🤖 AI Summary
Existing assistive systems for visually impaired individuals struggle with efficient, robust multi-object search in complex indoor environments under partial observability, typically focusing only on navigation or obstacle avoidance rather than open-vocabulary object localization.
Method: We propose an active search framework integrating vision-language models (VLMs) with partially observable Markov decision processes (POMDPs), incorporating a novel value decay mechanism and belief-space reasoning to enable missed-object recovery, scene-relational modeling, and adaptive target prioritization.
Contribution/Results: By combining state-of-the-art exploration strategies with open-vocabulary recognition, our system significantly improves multi-object retrieval success rates and search efficiency in both simulation and real-world settings. Experiments demonstrate its effectiveness, robustness, and scalability in cluttered, dynamic indoor environments—particularly under partial observability and occlusion.
📝 Abstract
Indoor built environments like homes and offices often present complex and cluttered layouts that pose significant challenges for individuals who are blind or visually impaired, especially when performing tasks that involve locating and gathering multiple objects. While many existing assistive technologies focus on basic navigation or obstacle avoidance, few systems provide scalable and efficient multi-object search capabilities in real-world, partially observable settings.
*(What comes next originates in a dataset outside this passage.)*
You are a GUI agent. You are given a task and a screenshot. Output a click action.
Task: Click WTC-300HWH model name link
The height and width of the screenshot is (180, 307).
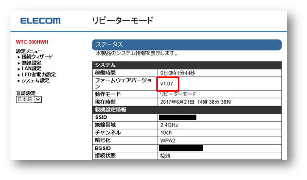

To address this gap, we introduce OpenGuide, an assistive mobile robot system that combines natural language understanding with vision-language foundation models (VLM), frontier-based exploration, and a Partially Observable Markov Decision Process (POMDP) planner. OpenGuide interprets open-vocabulary requests, reasons about object-scene relationships, and adaptively navigates and localizes multiple target items in novel environments. Our approach enables robust recovery from missed detections through value decay and belief-space reasoning, resulting in more effective exploration and object localization. We validate OpenGuide in simulated and real-world experiments, demonstrating substantial improvements in task success rate and search efficiency over prior methods. This work establishes a foundation for scalable, human-centered robotic assistance in assisted living environments.